The high altar, choir, chapter house, and all the chapels tell Biblical stories and are replete with symbolism, which would take a Christian theologian to fully understand all the messages and nuances. But the amazing architecture and elegant artwork can be appreciated on its own, and the combined effect is astounding.

The High Altar has real gold on carved wood with scenes depicting the life of Christ. Above the altar, the view up to the intricately detailed vaulted ceiling is stunning.

Facing the High Altar, the choir has some of the finest wood carving imaginable, with each panel illustrating the town-by-town Christian Reconquest expelling the Muslims.

The Transparente is a unique feature of this cathedral. In the 1700s a hole was cut in the ceiling to let in more light, as well as a reminder that God is light.

This Heavenly light falls on a Baroque masterpiece carved from Italian marble.

The Treasury is dominated by a luminous, 10-foot-high, 430-pound monstrance, which is a tower designed to hold the Holy Communion wafer (the Host). This 400 pounds of gold-plated silver and 35 pounds of solid gold is paraded through the streets during the Festival of Corpus Christi.

With all its world-famous artwork, the Sacristy is like a branch office of the Prado. There are 19 El Grecos, and masterpieces by Goya, Titian, Velázquez, Carravaggio, and Bellini on display. The most famous work in the Sacristy is El Greco’s The Spoliation (The disrobing of Christ).

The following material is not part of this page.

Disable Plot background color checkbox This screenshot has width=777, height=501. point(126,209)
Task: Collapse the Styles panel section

In Europe, and especially in Spain, it’s easy to get “cathredraled-out,” but luckily, we saw the Toledo cathedral early in our trip and we were fresh. It has an astounding variety of religious art and the ornate interior is truly a marvel. On this trip, we also saw terrific cathedrals in Segovia, Salamanca, and Burgos. Each had its own character and it’s hard to pick a favorite, but Toledo was a great introduction and its Gothic cathedral is certainly one of the highlights in Spain.

Happy Trails,
James & Terri

Author: gallivance.net

We're Terri and James Vance - high school sweethearts who went on to international careers and became world nomads. Today, 65 countries later, we're still traveling ... and still in love. Check out Our Story for more of the backstory at gallivance.net.

37 thoughts

  1. It’s a wonderful cathedral, and I had a good laugh at your phrase cathedraled-out. Over the years, I’ve been cathedraled-out, pagodaed-out, templed-out and more.

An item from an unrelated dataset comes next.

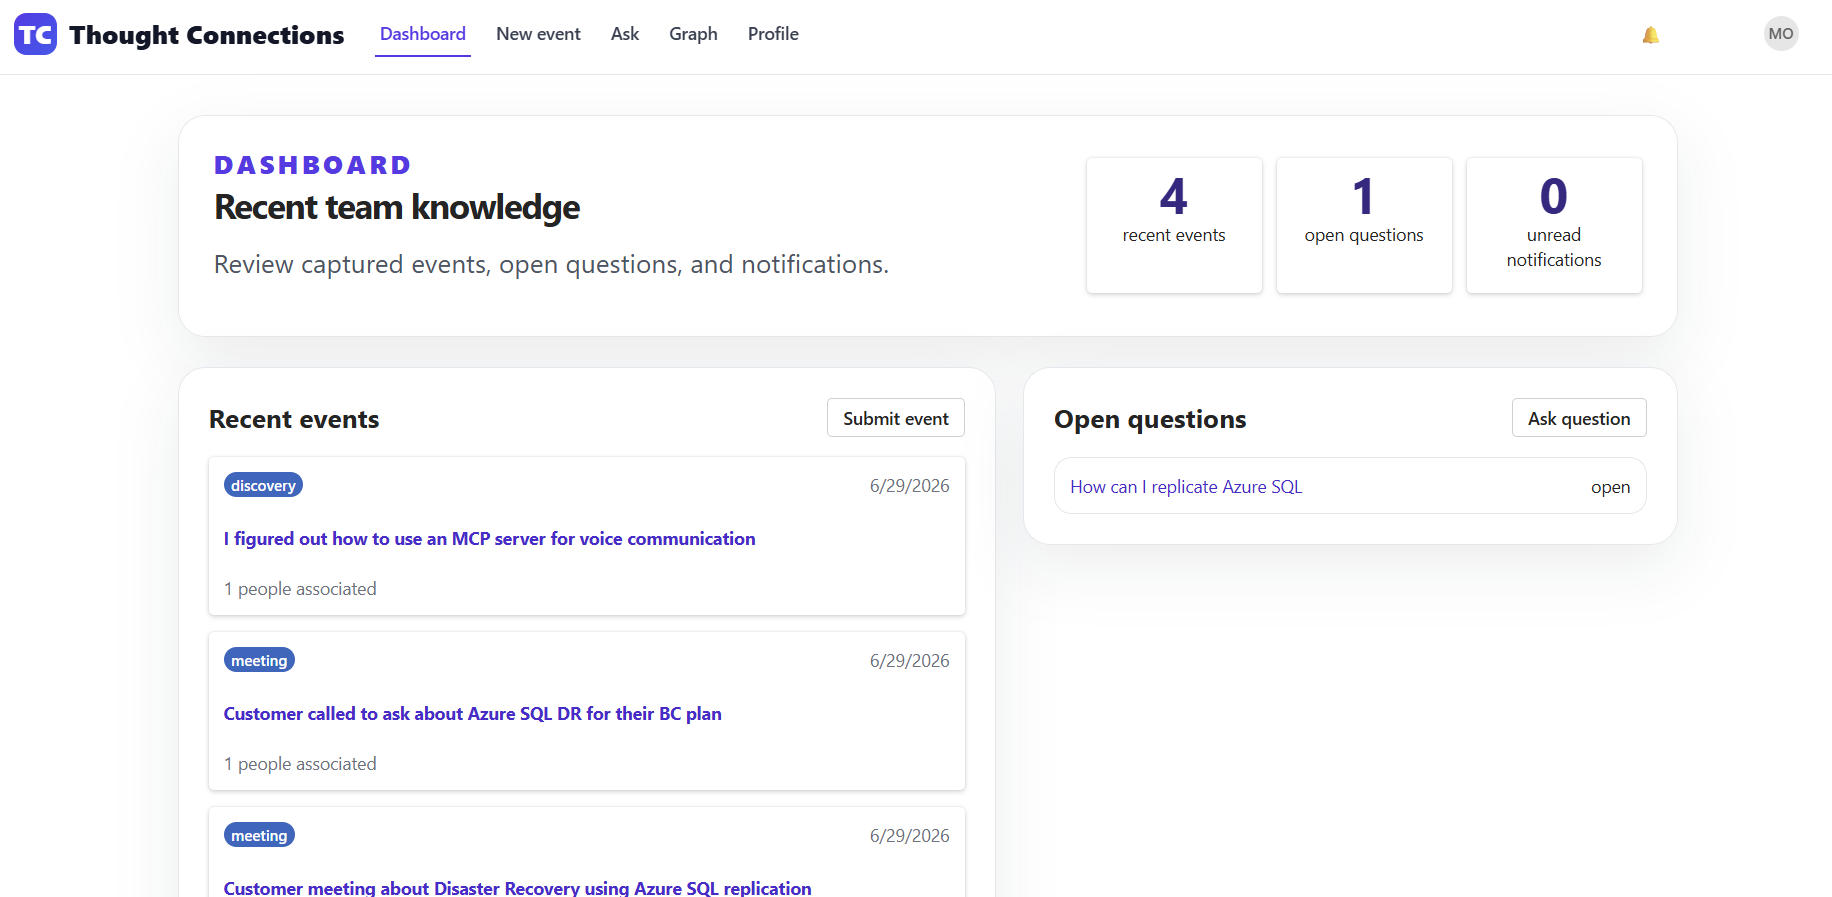Click the open questions stat card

    1. Our kids, now in their 40ies, got “parked out” when we visited all the national parks we could find when they were in their teens.

      1. Thanks for the comment Tom and for dropping by the blog. I guess moderation in all things is best. I’m sure that all of us, at one time or another, has been tempted to squeeze in everything we can. I know that on our first trip to Europe we had a Eurail Pass for unlimited travel for a month. We returned home absolutely exhausted. Since then our motto is quality over quantity. ~James

  2. Professional tours used to always feature cathedrals [now they seem to feature wineries] and one quickly became “cathedraled-out,” but your post certainly makes me want to see this one.

    1. We’ve visited lots of beautiful cathedrals, but this one is one of the largest, most ornate that we’ve seen. I suspect they were spending some of the gold and silver that Columbus and his gang was pillaging from the Mesoamericans. ~James

    1. Thanks Laura. If you consider the stonework alone, it’s easy to understand why these huge cathedrals take so long to build. Every single piece of stone was quarried, transported, carved, and put in place by hand. And then there’s the artwork and sculpture. ~James

  3. Loved the architecture of the cathedral. Thanks for stopping by on my blog and stay connected .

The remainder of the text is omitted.